New Zealand v India is boring. C'mon, it is. Really.
For a start the Kiwis have dished up pitches that would challenge the most intrepid Himalayan mountain goat. With the cracks in these pitches Tony Greig would lose his whole car, not just the key.
This 22 yard two-level real estate has meant the side batting first struggles to a target of 200. Then the side batting second nurdles along at around 4 to 5 an over to eventually stumble over the line.
I've always been a fan of the occasional weather affected low scoring game. They're invariably close and make a pleasant change from your standard Richie Benaud approved batsmen's paradise, but every game?!?

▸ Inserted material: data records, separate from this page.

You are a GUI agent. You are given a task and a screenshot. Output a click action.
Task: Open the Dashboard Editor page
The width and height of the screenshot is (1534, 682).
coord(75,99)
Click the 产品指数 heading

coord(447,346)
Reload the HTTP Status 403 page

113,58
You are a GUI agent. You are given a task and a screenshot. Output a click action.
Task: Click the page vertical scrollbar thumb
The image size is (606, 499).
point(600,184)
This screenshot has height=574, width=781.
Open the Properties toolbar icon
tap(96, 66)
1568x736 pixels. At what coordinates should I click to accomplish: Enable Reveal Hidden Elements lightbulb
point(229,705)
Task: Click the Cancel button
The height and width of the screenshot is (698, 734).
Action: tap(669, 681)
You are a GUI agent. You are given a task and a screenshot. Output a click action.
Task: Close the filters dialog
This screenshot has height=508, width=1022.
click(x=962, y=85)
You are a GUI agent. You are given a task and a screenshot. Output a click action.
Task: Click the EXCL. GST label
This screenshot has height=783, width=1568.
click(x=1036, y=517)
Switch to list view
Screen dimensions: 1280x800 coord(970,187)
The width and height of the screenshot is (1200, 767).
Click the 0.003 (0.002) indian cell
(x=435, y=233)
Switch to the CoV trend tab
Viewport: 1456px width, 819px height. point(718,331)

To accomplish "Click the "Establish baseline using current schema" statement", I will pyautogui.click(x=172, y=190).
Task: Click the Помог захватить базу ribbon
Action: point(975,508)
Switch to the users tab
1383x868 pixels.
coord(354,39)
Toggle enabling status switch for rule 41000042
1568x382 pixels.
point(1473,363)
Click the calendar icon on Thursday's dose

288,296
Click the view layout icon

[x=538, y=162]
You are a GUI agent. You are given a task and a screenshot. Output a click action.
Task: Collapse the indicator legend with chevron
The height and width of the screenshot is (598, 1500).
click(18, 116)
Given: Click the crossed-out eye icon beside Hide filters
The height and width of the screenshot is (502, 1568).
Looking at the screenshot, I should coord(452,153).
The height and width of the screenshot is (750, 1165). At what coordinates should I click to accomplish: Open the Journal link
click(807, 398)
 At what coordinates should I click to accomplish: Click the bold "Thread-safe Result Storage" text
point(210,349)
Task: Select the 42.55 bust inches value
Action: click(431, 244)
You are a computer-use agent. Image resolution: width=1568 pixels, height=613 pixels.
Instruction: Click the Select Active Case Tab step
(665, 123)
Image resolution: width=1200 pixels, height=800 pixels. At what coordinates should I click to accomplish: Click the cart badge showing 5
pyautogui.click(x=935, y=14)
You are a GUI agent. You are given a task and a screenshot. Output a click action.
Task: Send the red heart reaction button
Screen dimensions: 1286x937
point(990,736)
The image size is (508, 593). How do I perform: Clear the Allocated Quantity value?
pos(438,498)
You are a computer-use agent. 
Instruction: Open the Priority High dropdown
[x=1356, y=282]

I can do without the end for end medium pacers as well. Brett Lee mightn't be the most accurate of bowlers, but at least he ups the tempo with some lively chin-music.
Speaking of music. What's with the rancid caterwauling that fills in the down time between overs and also accompanies the batsman to the wicket? U2, Alien Ant Farm, Prince, Robbie Williams, Pearl Jam? Quick, pass the ricin.
Then we have to put up with the dubious comedy stylings of commentators Ian Smith, Jeremy Coney and Gavin Larsen. And biased?!? Jesus Bloody Johnson! They make the hug-heavy Fairfaxis of Evil seem like a right wing retired assassins club.
Fortunately, in the time-honoured tradition of Porky Pig in his role as smirking sidekick, Comedy Relief, help has been at hand.
Indian commentator Navjot Sudhu is a very entertaining wearer of a turban. He works the same kind of shtick as Kerry O'Keefe, but he's a vegetarian. He was superb last year in Sarth Efrica and he's in fine form again this summer in Enzed.
So if you somehow happen upon the next Kiwi/India festival of the bat, (It's on Foxtel and lives somewhere between Extreme Shopping and Monster Truck Tyre Changing) keep this in mind:
"The older you get, the better you get. Unless you're a banana."